CONCEPT Cited by 1 source

Noise injection in evaluation¶

Noise injection in evaluation is the counter-intuitive discipline of making the simulated environment an agent is evaluated in messier, not cleaner — by including signals, components, and context that are unrelated to the scenario under test.

The naive mistake¶

The intuitive version of a replayable evaluation environment for an agent contains exactly the signals relevant to the root cause: - the failing pod, - the memory metrics, - the deployment events near the failure.

Anything else is noise, so it's omitted. This is wrong for exactly the reason it feels right: the agent is effectively given an open-book exam with only the relevant pages.

In production, a real incident looks like:

one failing pod, amid hundreds of healthy pods,
memory metrics for the failing service, alongside metrics for dozens of other services on the same platform, team, or monitor that happen to be fluctuating for unrelated reasons,
the deployment event that actually caused the regression, alongside unrelated deployment events in nearby services,
services with similar names that an inattentive agent can confuse,
red herrings from other teams' in-flight incidents or capacity tests.

An SRE investigator's real skill is sifting.

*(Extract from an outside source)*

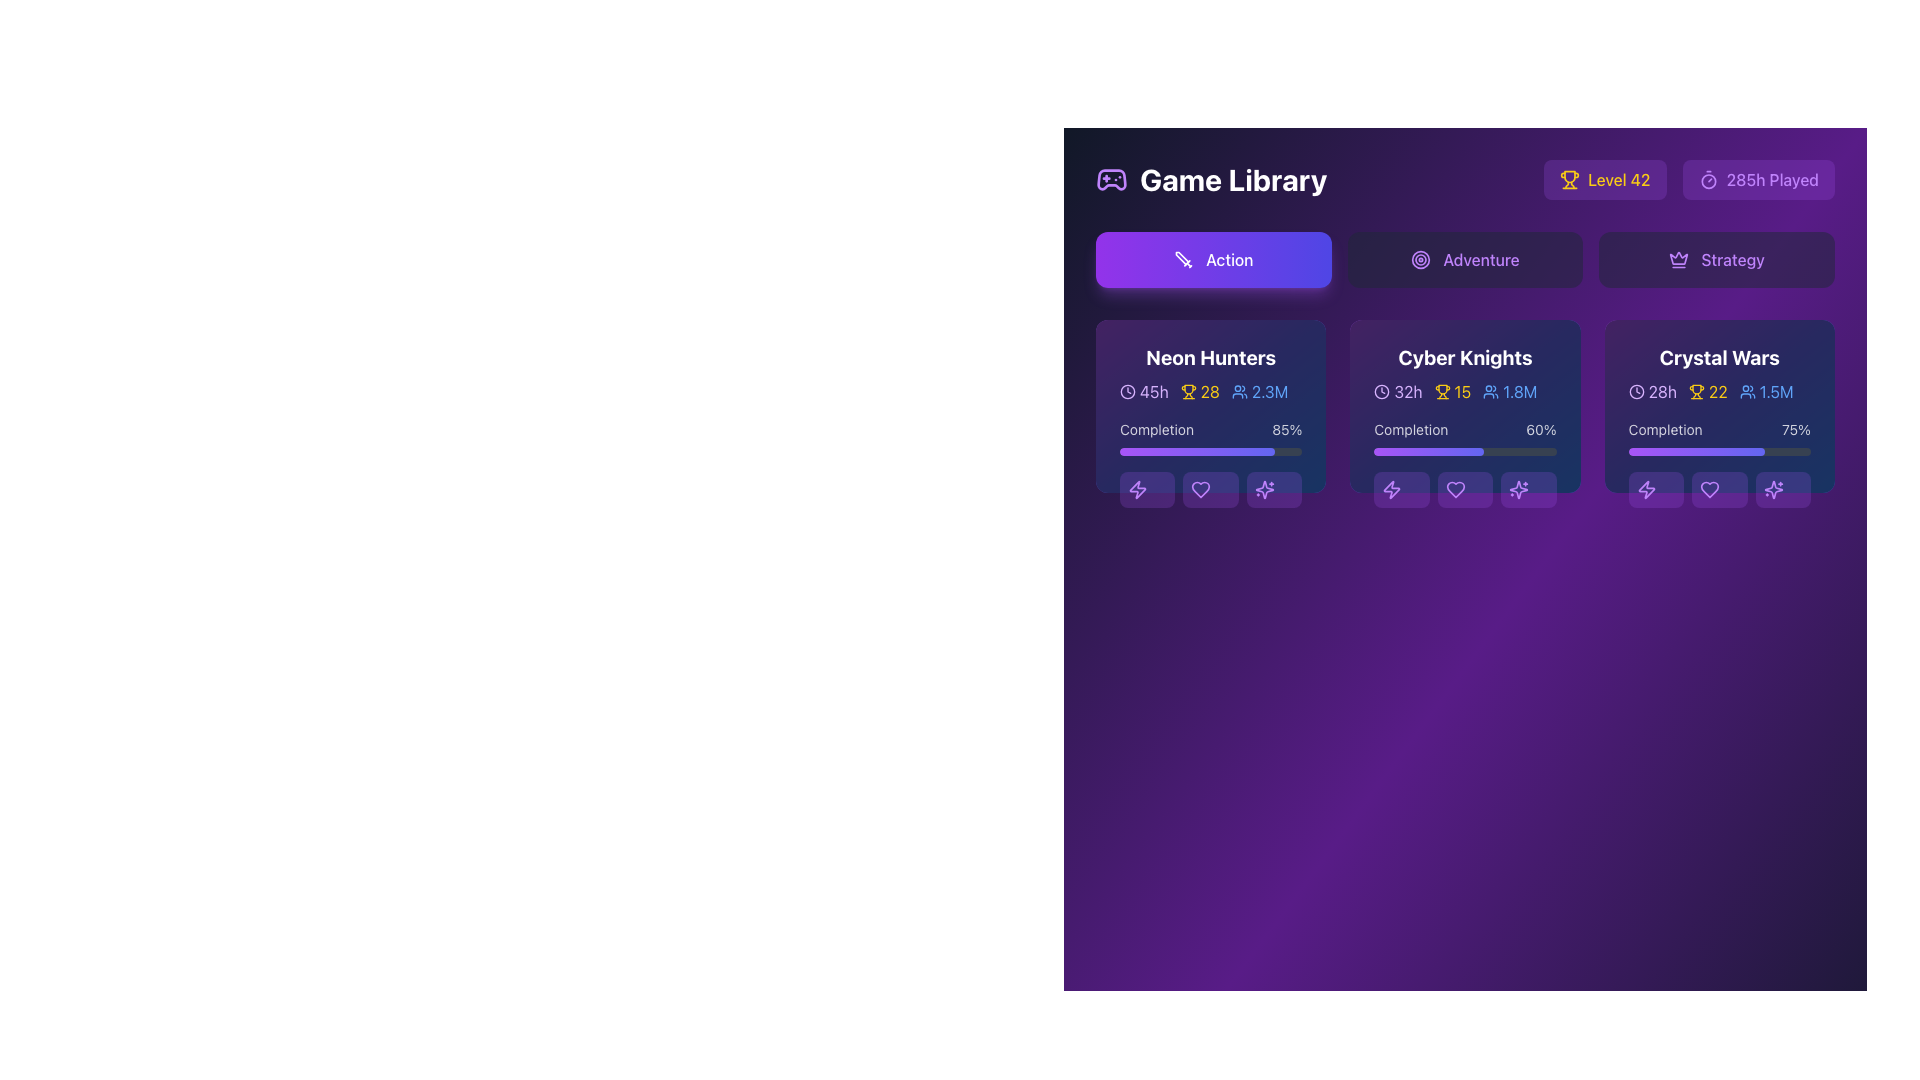 The width and height of the screenshot is (1920, 1080). I want to click on the circular purple icon within the timer graphic located in the upper-right section of the user interface, adjacent to the '285h Played' label, so click(1707, 181).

Evaluating the agent on a scenario with the sifting done already over-states quality.

The discipline¶

Expand the world snapshot (see concepts/evaluation-label) to include related components even when they are not directly involved in the failure. Datadog's rubric:

A component might be included because it belongs to the same platform, team, or monitor, or even just similarly named.

(Source: sources/2026-04-07-datadog-bits-ai-sre-eval-platform)

This provides a cheap, semi-principled way to inject real-world noise: the adjacency relationships are already present in the telemetry graph, so expanding the snapshot is a traversal, not a generation problem.

Why it works¶

Forces discrimination. The agent must choose what to investigate — that's the job in production.
Surfaces silent-context failures. E.g. the Datadog regression where auto-extracting the monitor's service name pulled in irrelevant signals: this only regresses investigations where irrelevant signals exist in context. Clean snapshots mask it; noisy snapshots catch it.
Closes the eval-vs-prod gap. Without noise injection, labels pass while live traffic quietly degrades, and the eval platform systematically lies about quality.

Cost¶

More signal reconstruction work per label — snapshotting the broader neighbourhood, not just the failing path.
Harder scenarios → lower absolute pass rate. Datadog reports an ~11% pass-rate drop and ~35% label-count drop when early narrow labels were discarded and regenerated with broader scope. Accepted because "in the long term it made our evaluations predictive of production behaviour."
Judges / trajectory scorers need to be robust to "agent noticed but correctly ignored" irrelevant signals. A naive scorer can punish an agent that did the right thing by not following a red herring.

Seen in¶

sources/2026-04-07-datadog-bits-ai-sre-eval-platform — explicit rationale: "The most counterintuitive thing we learned was that our simulated worlds need to be messy." See patterns/noisy-simulated-evaluation-environment for the operational pattern.